The term coined as rationalism meant to reduce burden on students by removing chapters from textbooks has reached the next level, all thanks to the National Council of Educational Research and Training (NCERT).
The group of council members decided to remove Periodic Table and Democracy from Class X textbooks.
The removal of these concepts has received concerns from teachers, parents and education experts who question how children learn scientific basis of universe, if they are questioned on lithium discoveries in Kashmir after Class X. What can they write and on the other hand there are opinions that this chapters removal might be a refresher taking today’s context and relevance.
Senior Professor Nageshwar said, “It is an absolute lack of commitment towards democratic values. Recently, a scepter was installed instead of the national flag which talks about monarchy rule. Earlier, we knew that chapters of evolution were cut off. So, they don’t want children to learn the scientific basis of the universe. Science cannot be learnt with religion. The concepts elementary in nature cannot be missed with rationalisation in English and Mathematics. Will they remove grammar from English and addition, subtraction from Mathematics? Rationalising must be appropriate.”
Ritej, a parent of child entering Class X said, “Periodic table talks about building blocks of elements. For instance, if a child is not taught on lithium, what they will understand on general knowledge when they read about lithium discoveries in Kashmir.”
A group of teachers commented that the syllabus is continuous from Class I to X, in every class, the topic under each concept is made more comprehensive but the basics are taught in the beginning. So, rationalising these chapters will be less impactful considering students must have been taught earlier.

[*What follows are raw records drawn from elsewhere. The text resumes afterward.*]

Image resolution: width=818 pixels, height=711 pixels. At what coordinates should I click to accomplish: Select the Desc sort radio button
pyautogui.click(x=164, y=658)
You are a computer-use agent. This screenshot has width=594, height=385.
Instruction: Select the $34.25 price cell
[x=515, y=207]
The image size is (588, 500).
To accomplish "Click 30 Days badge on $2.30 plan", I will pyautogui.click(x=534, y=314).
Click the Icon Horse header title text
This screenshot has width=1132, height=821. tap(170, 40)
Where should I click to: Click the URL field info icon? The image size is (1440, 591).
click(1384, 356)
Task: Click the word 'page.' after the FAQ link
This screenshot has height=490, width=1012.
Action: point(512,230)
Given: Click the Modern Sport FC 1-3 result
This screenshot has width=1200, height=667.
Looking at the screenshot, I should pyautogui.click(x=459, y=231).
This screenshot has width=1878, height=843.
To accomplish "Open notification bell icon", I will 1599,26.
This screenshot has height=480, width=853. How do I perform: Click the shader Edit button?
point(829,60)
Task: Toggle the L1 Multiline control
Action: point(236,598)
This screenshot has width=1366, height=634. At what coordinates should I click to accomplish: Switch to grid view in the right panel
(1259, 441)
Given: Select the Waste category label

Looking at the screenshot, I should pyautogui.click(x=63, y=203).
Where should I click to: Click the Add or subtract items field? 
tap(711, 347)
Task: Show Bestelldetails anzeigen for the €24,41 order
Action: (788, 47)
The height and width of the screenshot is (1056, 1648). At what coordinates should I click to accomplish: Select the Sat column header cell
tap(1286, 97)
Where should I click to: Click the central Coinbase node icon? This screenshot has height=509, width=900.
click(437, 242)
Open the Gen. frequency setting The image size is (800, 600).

Dr Priti Nigam, PhD in Philosophy, said there has been an observation by academicians as well as parents associations that post pandemic there is need to make the courses more relevant as per changing relevance and weed out a few sections. I am sure a focused group of NCERT and experts would have done required due diligence while selecting the sections which are dropped. It is true that what was relevant to engineering students a few years back like AI or ML and Analytics is today getting introduced at the school level. This only indicates that our school curriculum and courses need to be refreshed on the basis of today’s context and relevance.